Une porte, deux portes, trois portes... Jungkook fit de même avec les fenêtres ayant supportées la forte température. Il toussait de plus en plus, ses yeux pleuraient, sa gorge le torturait. Il se hâta de terminer pour sortir, mais son pied écrasa un cadre photo brisé par terre. Au milieu du salon, non loin d'un buffet, ses pupilles se dilatèrent. Le garde s'abaissa pour la ramasser, sa main libre maintenant toujours le chiffon sur le bas de son visage.

Il fronça les sourcils. Sa main se mit à trembler, crachant ses poumons de plus en plus fort. Il eut du mal à se convaincre de quitter la pièce, la photo toujours à la main, légèrement pliée sur le côté tant il la tenait fort.

Jungkook l'avait reconnu.

Il n'avait aucun doute.

Sa mère était sur cette vieille image, un enfant dans les bras. Lui.

Des centaines de questions se bousculaient dans sa tête, car même à des kilomètres de son village natal, il retrouvait toujours un passage de son passé. Jungkook voyait cela comme une malédiction. Ses parents allaient continuer à le hanter jusqu'à ce qu'il se décide à retourner les voir.

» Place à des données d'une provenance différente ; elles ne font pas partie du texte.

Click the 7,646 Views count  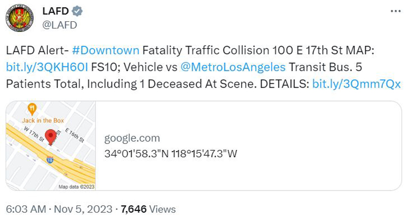148,209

Chose qu'il ne fera jamais au grand jamais.

Il préférait mourir que de revoir le visage de ceux l'ayant abandonné un soir d'hiver, sans aucune pitié dans leur regard.

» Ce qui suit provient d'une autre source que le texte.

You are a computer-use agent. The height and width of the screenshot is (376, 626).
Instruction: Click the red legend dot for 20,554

Le jeune garde mit le dernier tissu sous la porte principale et s'écroula dans la neige juste après l'avoir traversé. L'air était frais, et pourtant, ses poumons n'arrêtaient pas de siffler. Son visage et ses mains était noir de cendre, il peinait à respirer. Il n'entendit même pas Yuna accourir vers lui pour le tirer loin de la maison enflammée.

"Jeon ! Mais qu'est-ce qui vous a pris de rentrer ?! Vous n'êtes vraiment qu'un idiot !"

Sa voix était éprise d'une réelle inquiétude, mais Jungkook ne comprenait pas pourquoi. Ou plutôt, il n'avait pas la capacité de pousser sa réflexion, cherchant seulement un brin d'air à inspirer.

"Toi là-bas ! Hurla-t-elle, aide-moi à le porter et donne-lui un peu d'eau !"

Le garde avait ses yeux qui papillonnaient, la photo toujours dans sa main. Il refusait de la lâcher.

Jungkook sentit son dos s'adosser contre quelque chose de dur et un liquide froid toucher ses lèvres avant d'en avaler plusieurs gorgées. Son visage fut aussi nettoyé.

"Le feu a ralenti, on l'a maîtrisé ! Continuez à arroser, on voit enfin le bout ! C'est un miracle !" Pouvait-on entendre au loin.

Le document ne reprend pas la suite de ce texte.